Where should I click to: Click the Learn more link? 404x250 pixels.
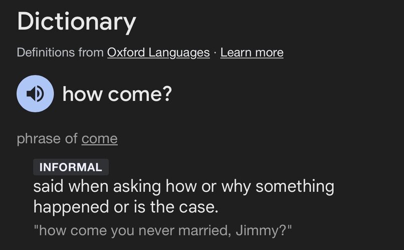(252, 53)
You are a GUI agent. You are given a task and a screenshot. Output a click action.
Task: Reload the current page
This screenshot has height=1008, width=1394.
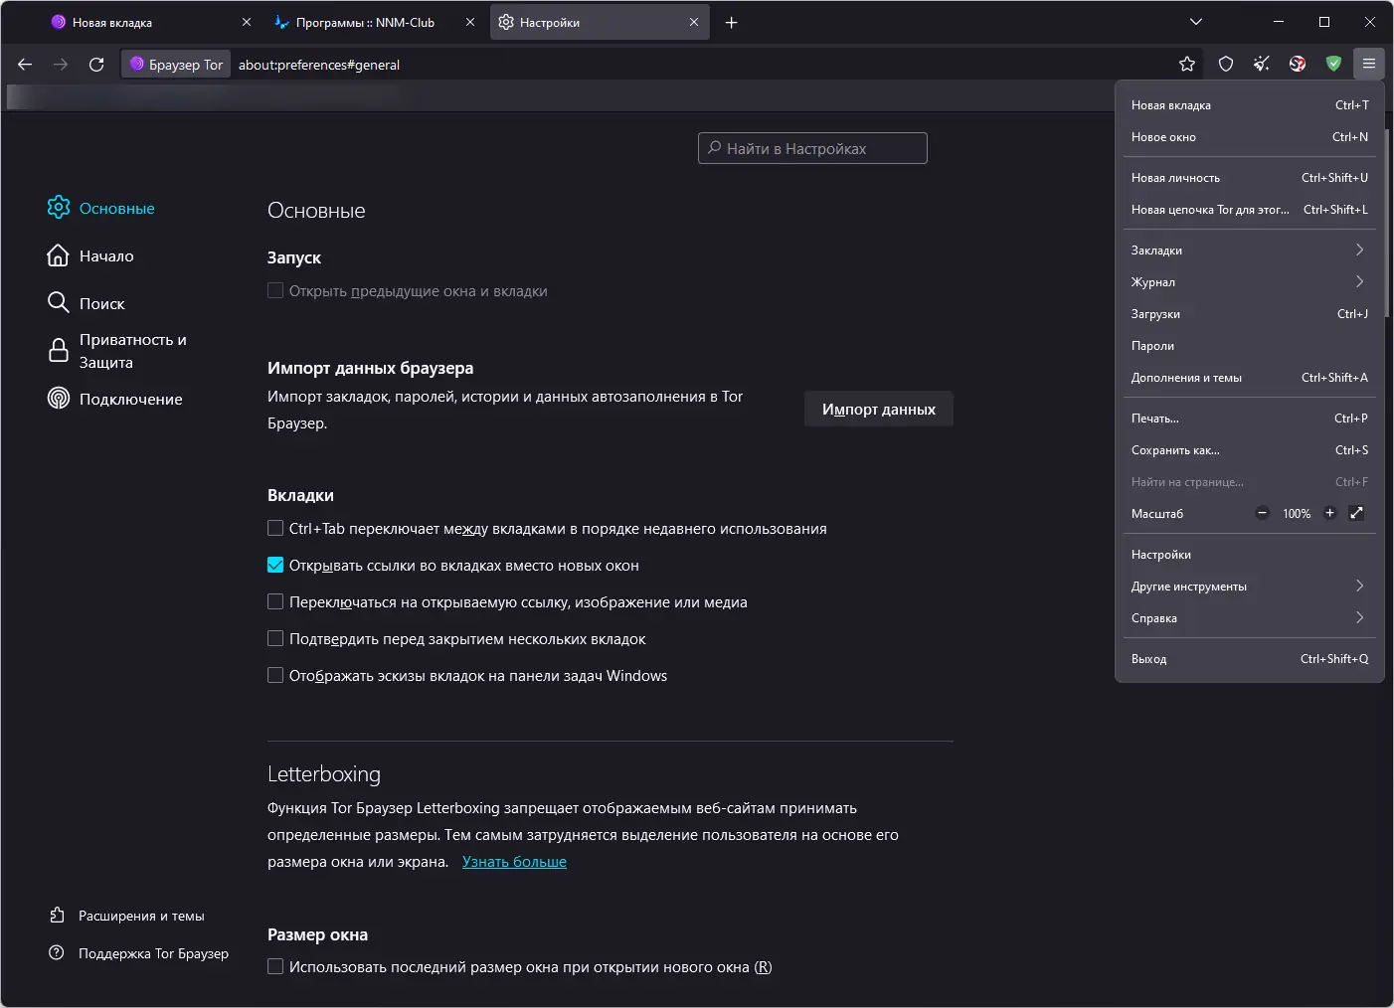96,65
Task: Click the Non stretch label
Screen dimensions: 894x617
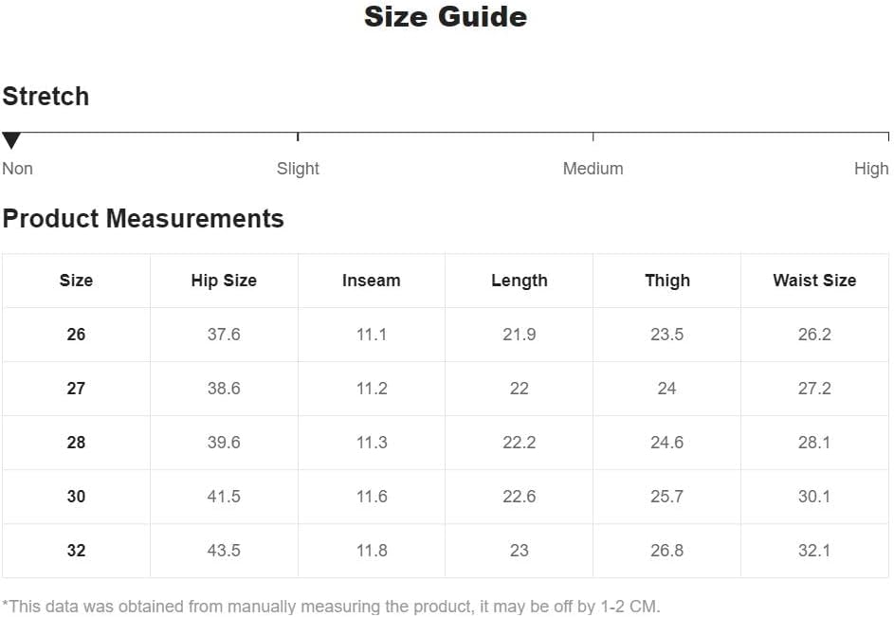Action: pos(18,169)
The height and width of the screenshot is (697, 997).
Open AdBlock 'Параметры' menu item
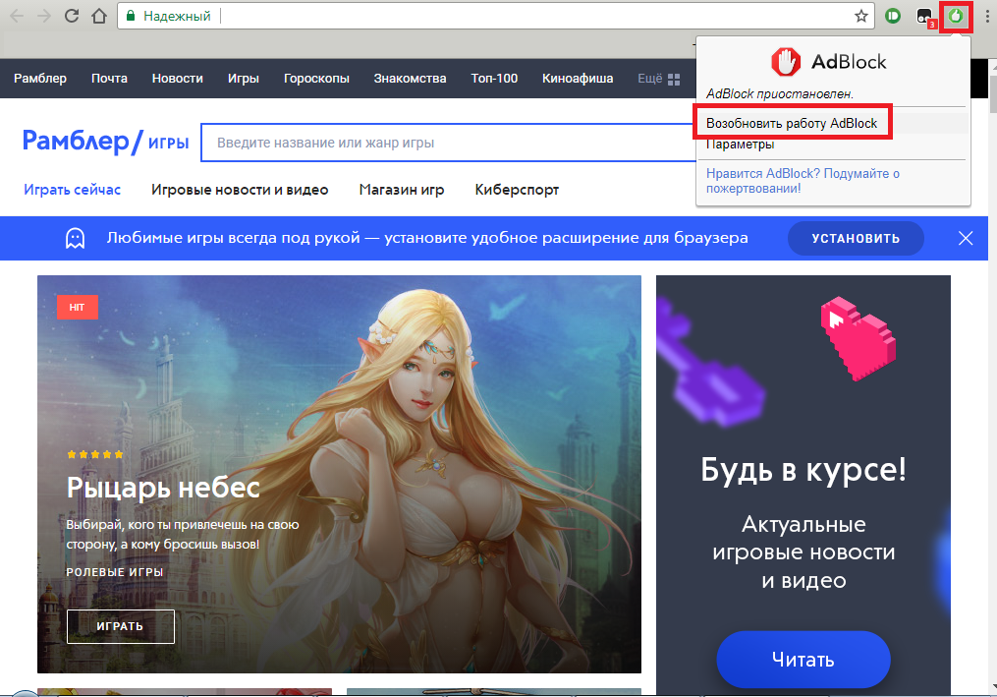[741, 145]
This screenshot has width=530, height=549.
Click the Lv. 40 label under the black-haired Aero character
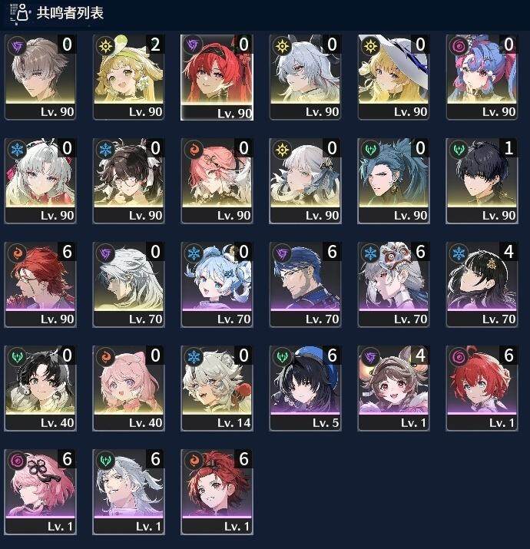(57, 423)
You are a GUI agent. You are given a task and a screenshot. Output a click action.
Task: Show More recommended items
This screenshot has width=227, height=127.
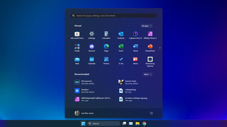pos(148,74)
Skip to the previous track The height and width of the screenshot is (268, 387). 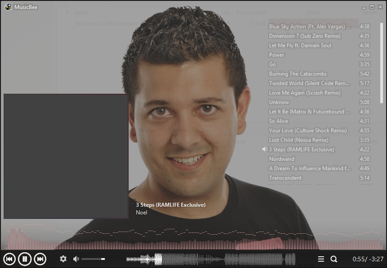[9, 259]
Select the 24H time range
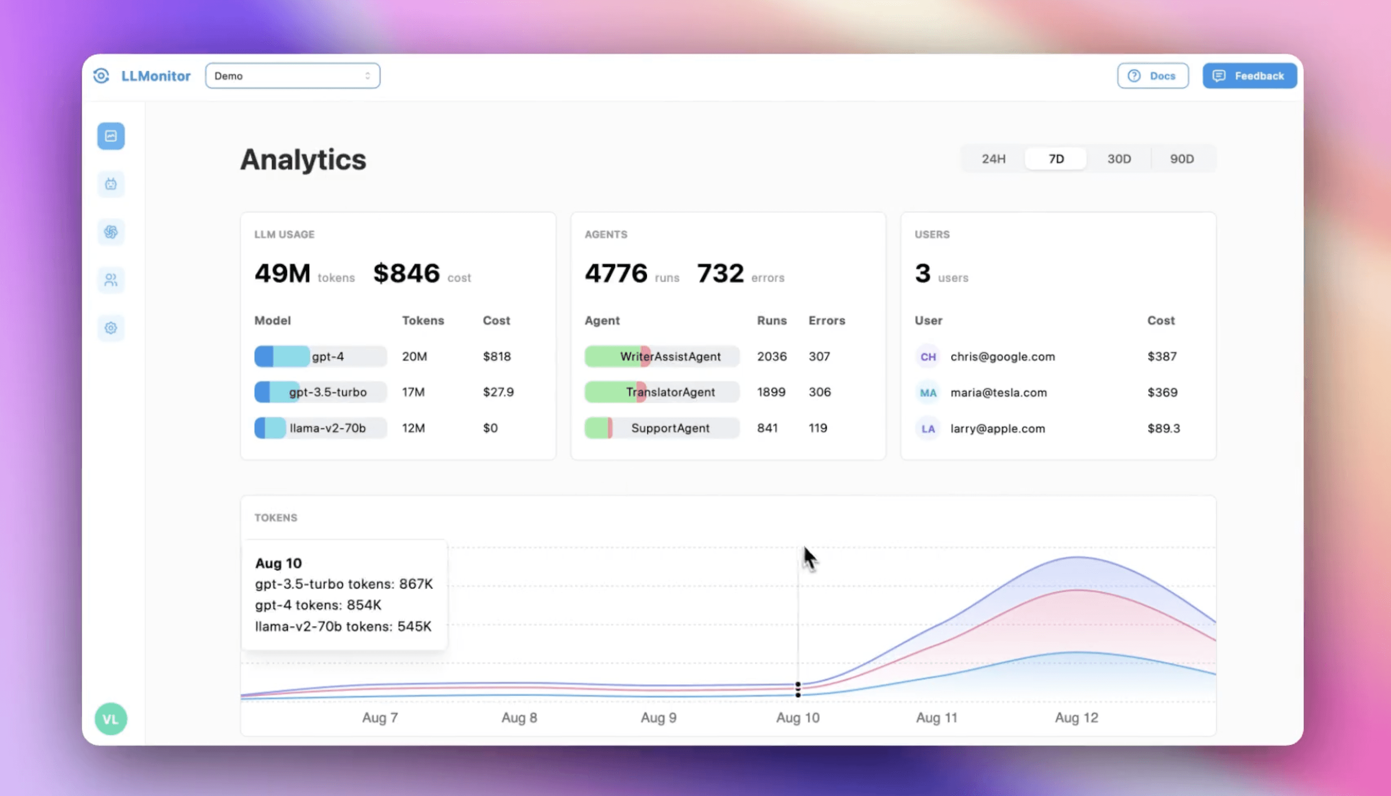 [993, 159]
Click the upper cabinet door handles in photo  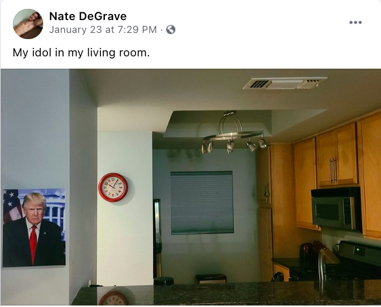(334, 170)
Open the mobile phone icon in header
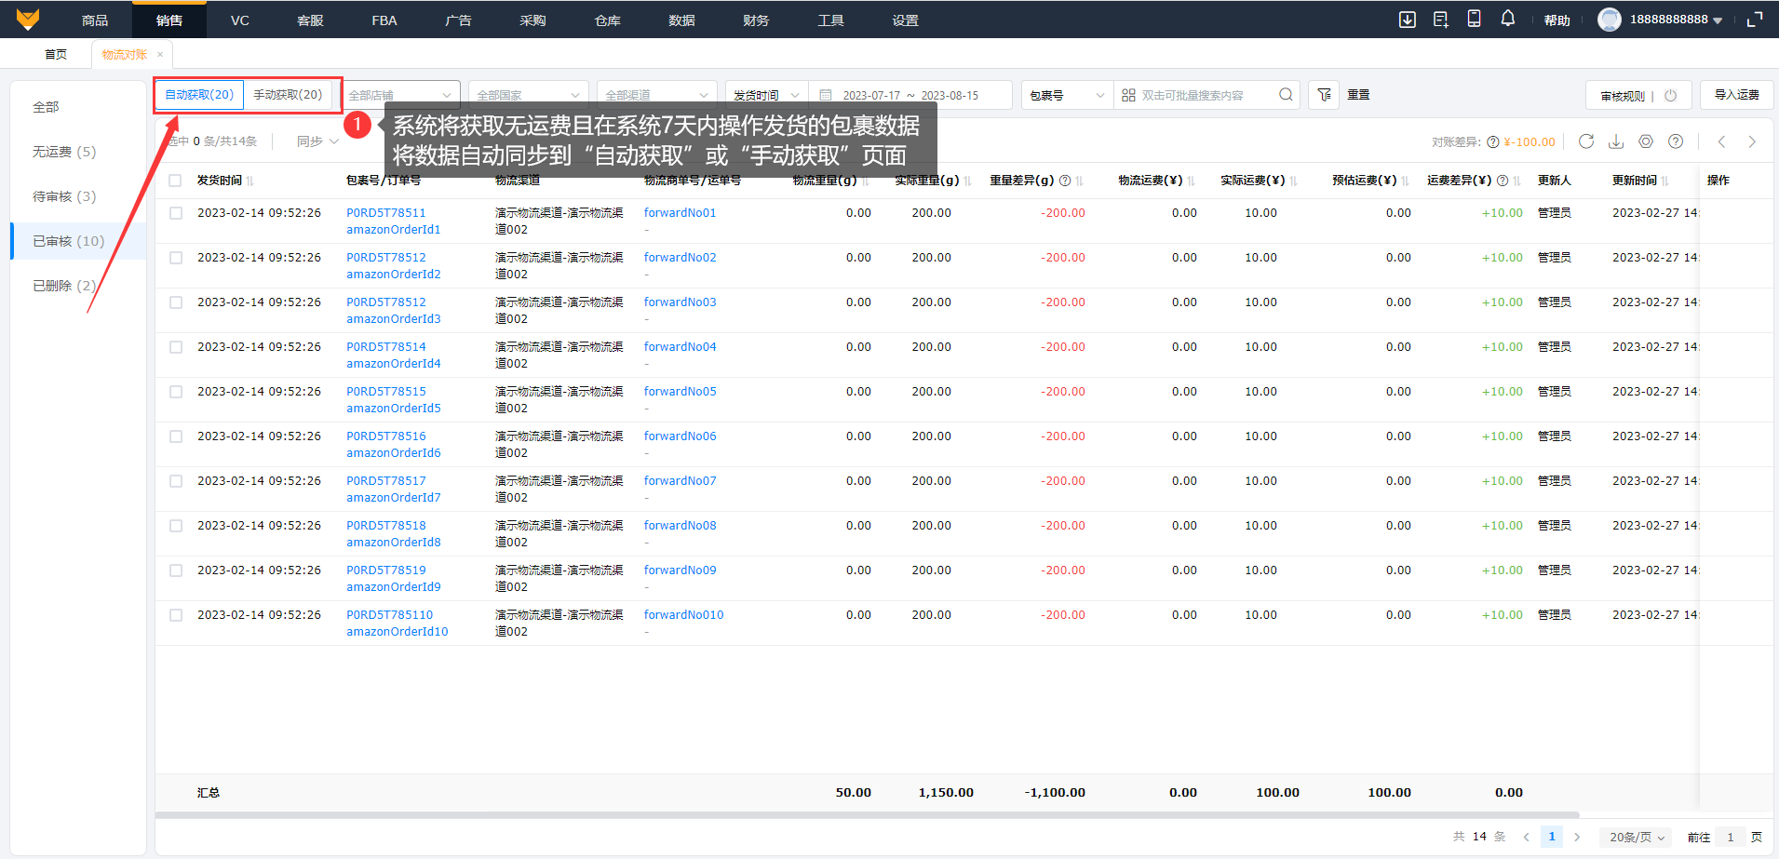This screenshot has height=859, width=1779. point(1474,19)
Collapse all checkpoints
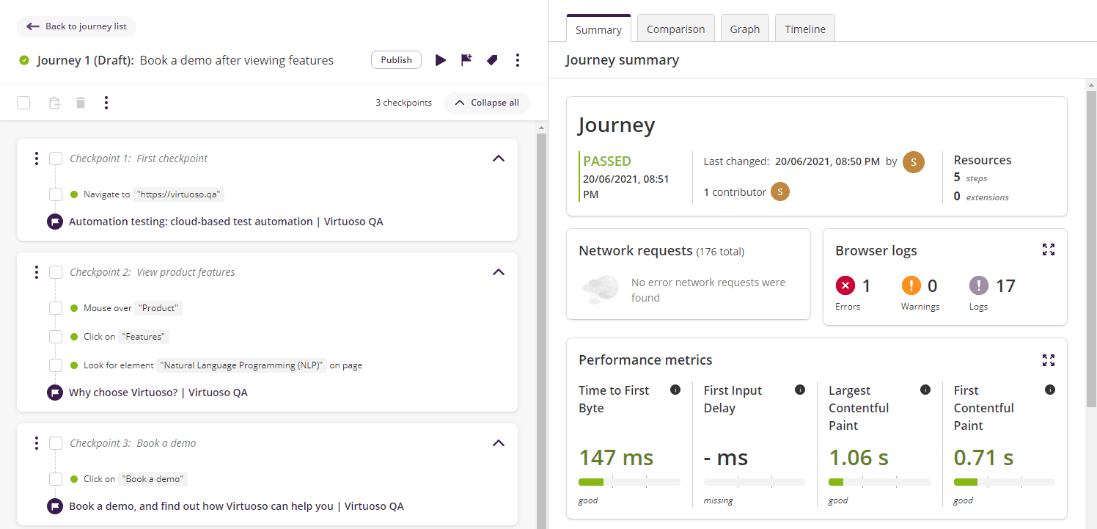This screenshot has width=1097, height=529. pyautogui.click(x=486, y=103)
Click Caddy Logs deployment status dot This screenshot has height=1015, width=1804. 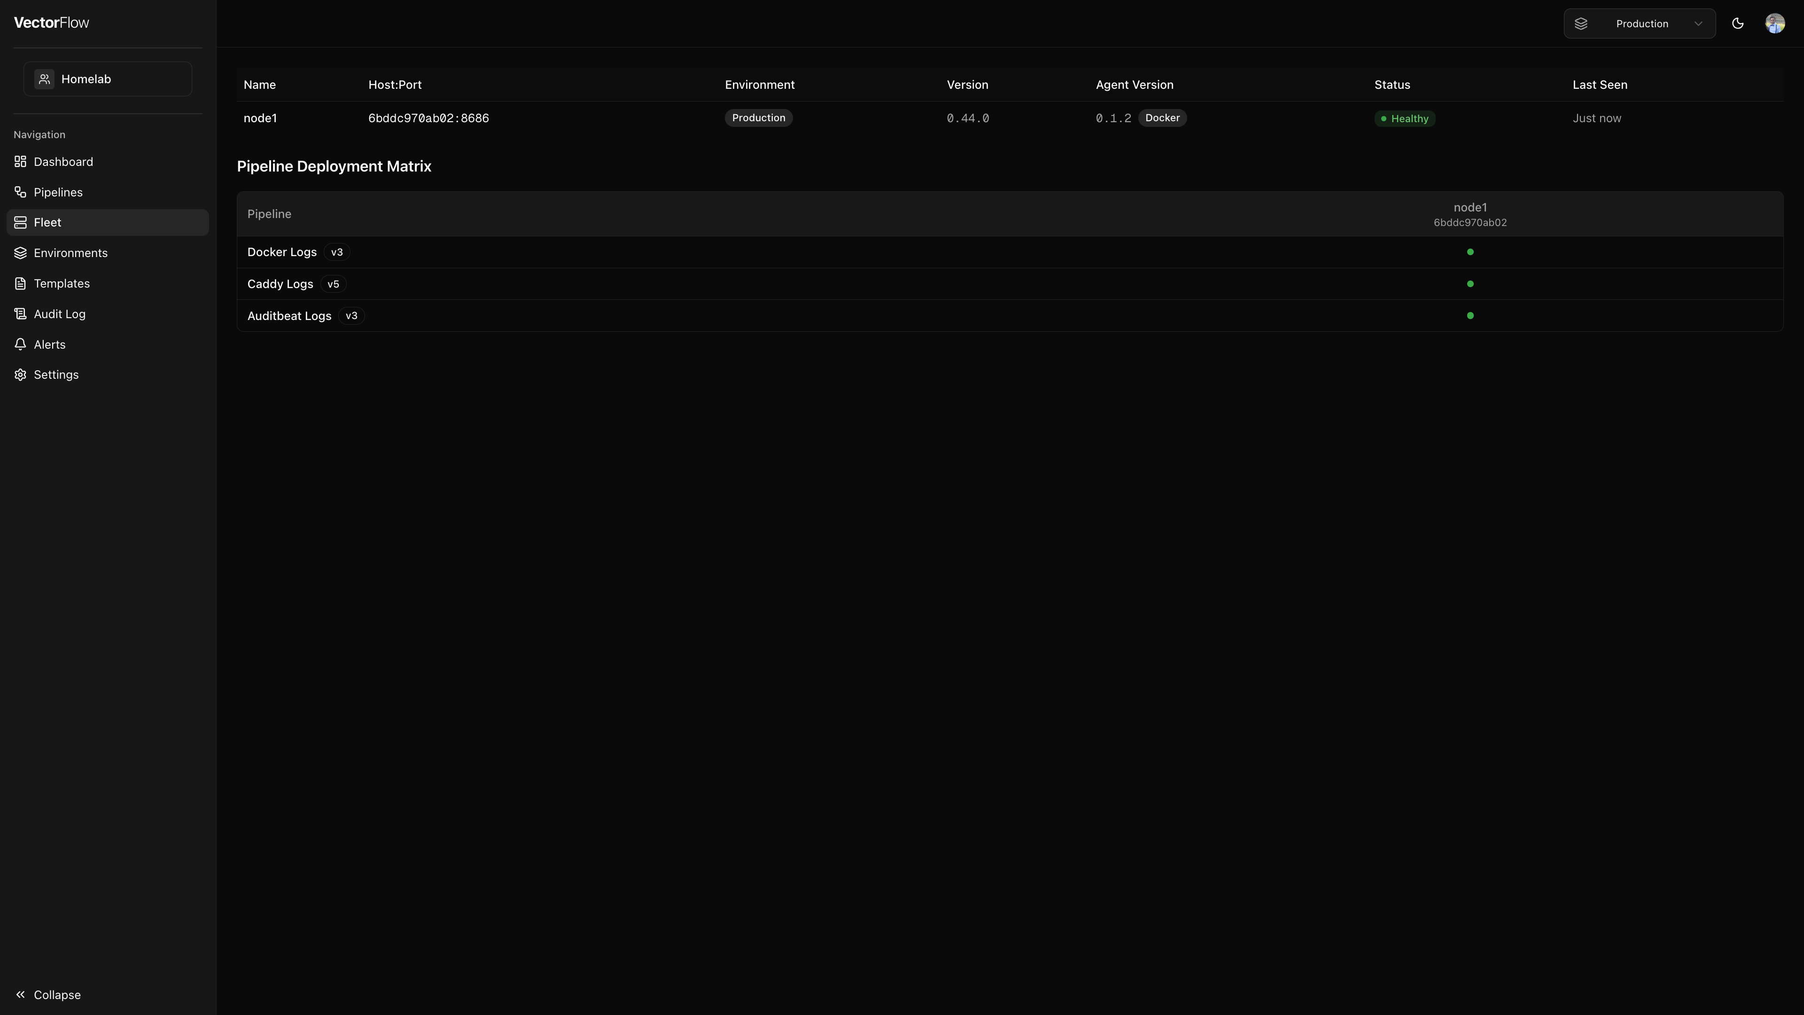click(x=1470, y=284)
============
What the task requires:
Please convert the part of the listing that opens with its first line and closes with the line containing "Action: pos(18,169)" into a JSON list of strings, one string per line, skipping blank lines and leaving the pictures out.

Solution for this problem:
[
  "Where should I click to: Click the Learn more link? 404x250 pixels.",
  "(252, 53)",
  "You are a GUI agent. You are given a task and a screenshot. Output a click action.",
  "Task: Reload the current page",
  "This screenshot has height=1008, width=1394.",
  "96,65",
  "Task: Click the Non stretch label",
  "Screen dimensions: 894x617",
  "Action: pos(18,169)"
]